There’s a quote I’ve heard for years:
“The fastest way to lose great people is by keeping the wrong ones.”
I don’t even know who said it first, maybe it was whispered in a leadership meeting or scribbled on a napkin somewhere, but I know this: it is 100% true.
Let me tell you a story from my own leadership journey.
Years ago, I had an employee who looked perfect on paper. Smart, competent, operationally strong. The board loved her. She and I got along well. She was respectful, almost overly respectful, toward me. And she was good… at hiding the truth.
What I didn’t see was how toxic she was to everyone else.
What I didn’t know was how many good employees were leaving because of her.
What I didn’t realize was that my company’s culture was slowly eroding from the inside.
She was controlling.
She lacked transparency.
She ruled by fear, not trust.
And underneath it all? She was deeply insecure.

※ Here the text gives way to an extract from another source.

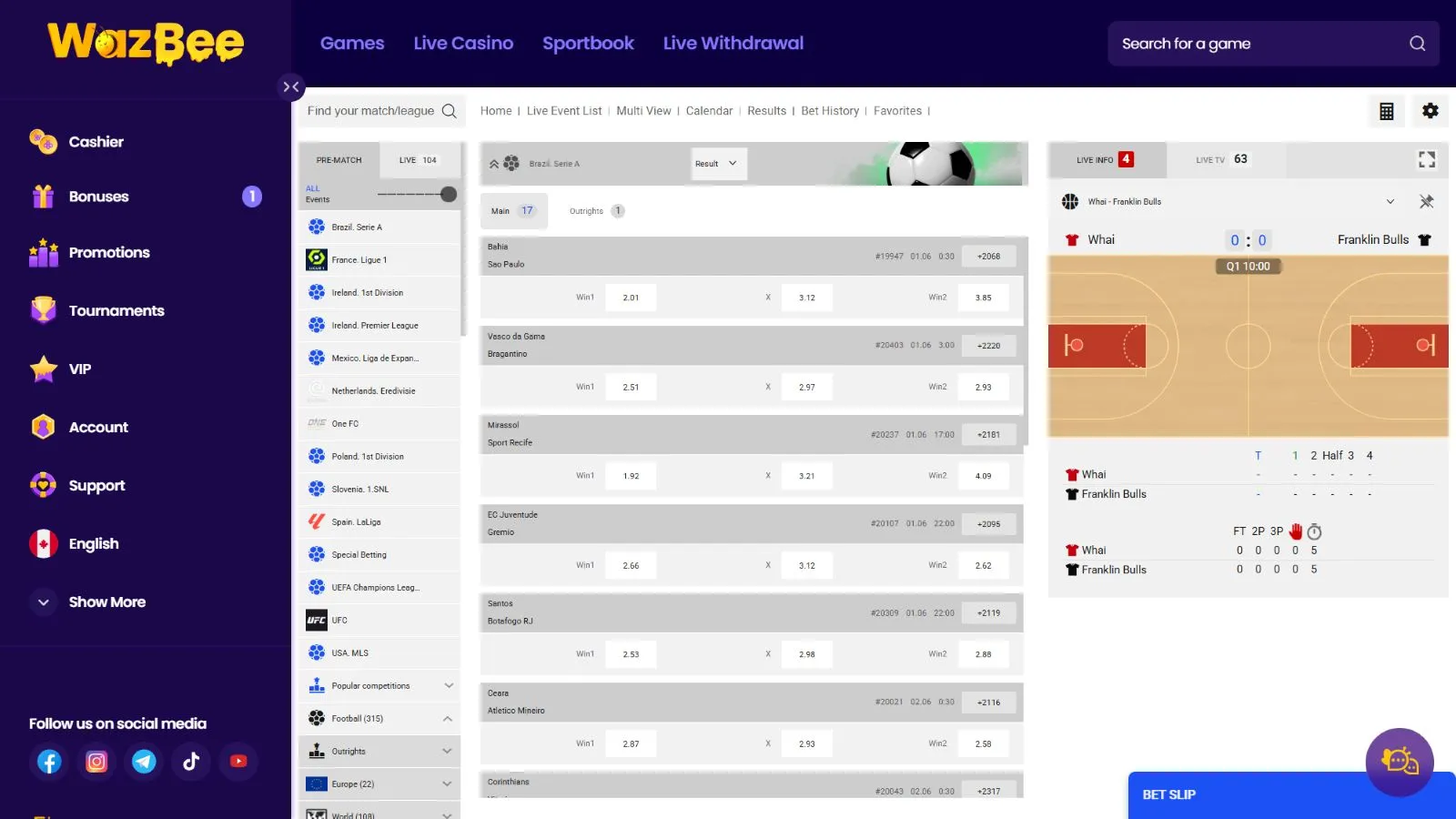Pick Win1 odds 2.01 for Bahia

It wasn’t until I implemented EOS in my own company that I finally saw it clearly:
She was the wrong person in the right seat. She could do the job, but she wasn’t a cultural match. She didn’t embody our core values. And the longer I kept her, the more damage she did.

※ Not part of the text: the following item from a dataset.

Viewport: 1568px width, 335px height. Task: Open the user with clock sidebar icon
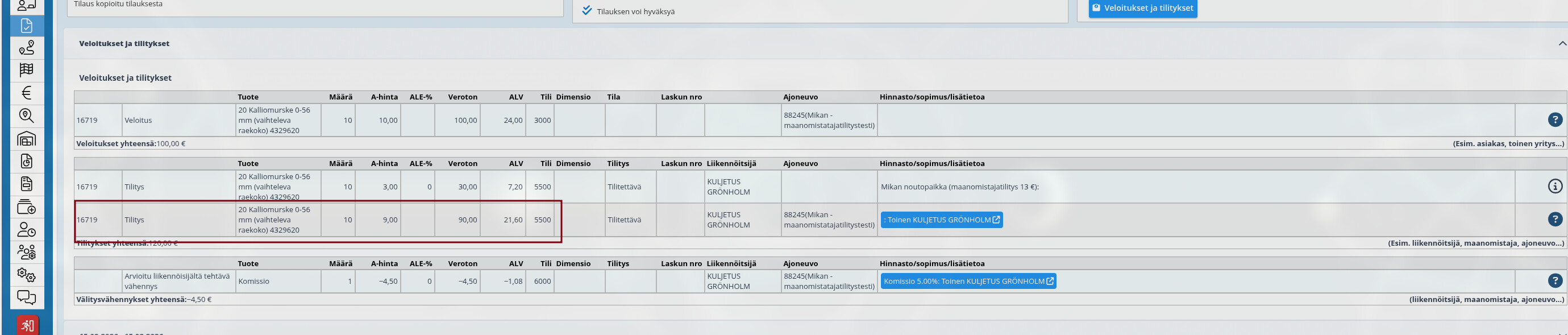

If you're a founder or leader, hear me clearly:
You cannot build a healthy, scalable business with even one toxic person in a key seat.
EOS gives you the structure to evaluate people objectively, not emotionally:
And Kolbe adds an entirely different layer:
How do they naturally take action?
Are they wired in a way that complements the seat they’re in and the people around them?
You cannot coach someone out of a Kolbe instinct.
You cannot “train” someone to magically align with your core values.
And you cannot keep a toxic performer without sacrificing your culture.
What’s the person in your organization right now that you KNOW is misaligned…but you’re avoiding dealing with?
Because until you address it, I promise you, your A-Players are already thinking about leaving. They always are.
Great people will not stay in mediocre environments.
And great companies are built by leaders who are brave enough to make the hard “people decisions”.